### CHALLENGES
a: According to the Plantinga extract on the argument from intentionality, what further property do propositions have besides being true or false, capable of being believed, and standing in logical relations?
b: Using the Plantinga extract on the argument from intentionality, explain why a proposition would not be a set of possible worlds.
c: Continue the Plantinga extract on the argument from intentionality from where it stops.

### DOCUMENT EXTRACT
....................
Plantinga and the argument from intentionality

From "Two Dozen or so Theistic Arguments"
The Argument from Intentionality (or Aboutness)

Consider propositions: the things that are true or false, that are capable of being believed, and that stand in logical relations to one another. They also have another property: aboutness or intentionality. (not intensionality, and not thinking of contexts in which coreferential terms are not substitutable salva veritate) Represent reality or some part of it as being thus and so. This crucially connected with their being true or false. Diff from, e.g., sets, (which is the real reason a proposition would not be a set of possible worlds, or of any other objects.)
....................
### EXTRACTED ENTRIES
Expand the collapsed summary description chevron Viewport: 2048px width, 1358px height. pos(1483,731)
....................
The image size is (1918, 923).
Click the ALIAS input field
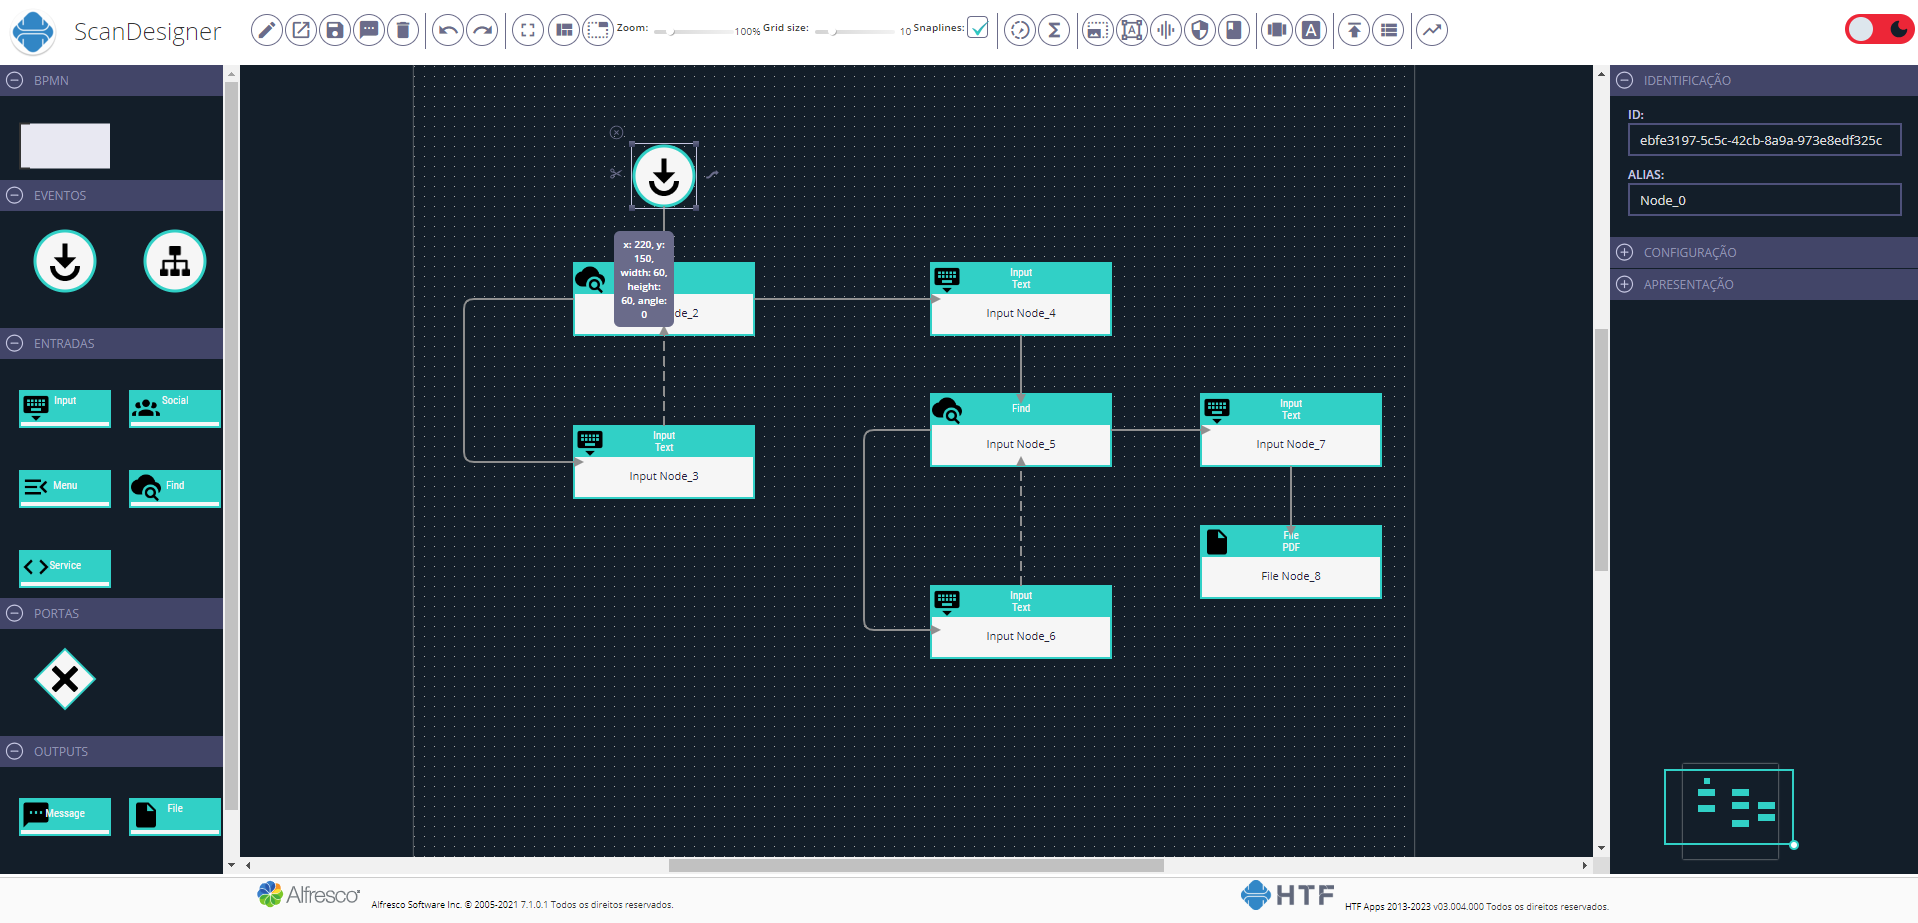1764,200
....................
### TASK-BY-TASK OUTPUTS
a: They have aboutness, or intentionality.

b: Propositions have aboutness: they represent reality or some part of it as being thus and so. Sets lack this feature. The extract calls this difference the real reason a proposition would not be a set of possible worlds or of any other objects.

c:
Many have thought it incredible that propositions should exist apart from the activity of minds. How could they just be there, if never thought of? (Sellars, Rescher, Husserl, many others; probably no real Platonists besides Plato before Frege, if indeed Plato and Frege were Platonists.) (and Frege, that alleged arch-Platonist, referred to propositions as gedanken.) Connected with intentionality. Representing things as being thus and so, being about something or other--this seems to be a property or activity of minds or perhaps thoughts . So extremely tempting to think of propositions as ontologically dependent upon mental or intellectual activity in such a way that either they just are thoughts, or else at any rate couldn't exist if not thought of. (According to the idealistic tradition beginning with Kant, propositions are essentially judgments.) But if we are thinking of human thinkers, then there are far to many propositions: at least, for example, one for every real number that is distinct from the Taj Mahal. On the other hand, if they were divine thoughts, no problem here. So perhaps we should think of propositions as divine thoughts. Then in our thinking we would literally be thinking God's thoughts after him.

(Aquinas, De Veritate "Even if there were no human intellects, there could be truths because of their relation to the divine intellect. But if, per impossibile, there were no intellects at all, but things continued to exist, then there would be no such reality as truth.")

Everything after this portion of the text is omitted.